Vendredi 30 mai 2008 à 21:20

S. a les mains qui tremblent un peu alors qu'elle verse l'acide sulfurique dans le becher.
Elle tente de ne pas regarder son reflet dans la surface vitrée : elle a remarqué que se mirer la déconcentrait toujours un peu.

Elle a encore un peu de terre sous les ongles, elle sait que c'est le prix à payer.

Elle observe avec délectation la matière organique se dissoudre sous l'action de l'acide concentré. Elle en a peut-être un peu trop mis.
S. a toujours aimé détruire.

Elle s'abîme à la contemplation de la réaction chimique, il lui semble que l'acide et elle ont une relation privilégiée, intime, comme un lien que rien ne pourrait ronger.

Elle a hâte d'obtenir son baccalauréat et de fuir ce lycée putride.
Elle s'y sent mal à l'aise, elle pense trop au cadavre qui se tasse dans la cave.

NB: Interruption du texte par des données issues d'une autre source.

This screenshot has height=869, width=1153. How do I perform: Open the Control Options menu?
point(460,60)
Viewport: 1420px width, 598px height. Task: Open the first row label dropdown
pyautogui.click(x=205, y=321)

Elle n'aime pas songer à cela, ça la distrait, alors elle tente de fixer son attention sur son expérience mais il est trop tard : ses yeux tombent sur son image réfléchie dans la fiole, elle voit la silhouette qui s'y découpe, ses yeux de dément, écarquillés, ses cheveux hirsutes, pareils à des tentacules, poisseux de sang, le visage et les épaules maculés d'hémoglobine.
Elle souhaite que l'examinateur mette ses yeux fous sur le compte de la tension.

Depuis le meurtre, cette image immonde la poursuit.
C'est bien la seule chose que S. regrette dans toute cette affaire.
La terre sous les ongles et le reflet démoniaque.
Elle ne sait pas si les autres peuvent le voir, elle ne tient pas particulièrement à faire l'expérience.
Mais bon, puisque c'est la seule séquelle de cet incident, S. s'en accommode.
Elle pense abandonner ses hôtes gênants avec le cadavre, lorsqu'elle claquera le portail du lycée honni.

Ses mains s'entrechoquent et S. fixe ses pensées sur le leitmotiv qu'elle s'est forgé depuis le crime : c'était presque un accident et de toute façon D. l'avait bien cherché. Il n'y a rien à regretter.
Elle a disparu dans l'indifférence générale.
Et pour tout vous dire, elle était laide.

Rassérénée, S. prend une inspiration et reprend le fil de son expérience.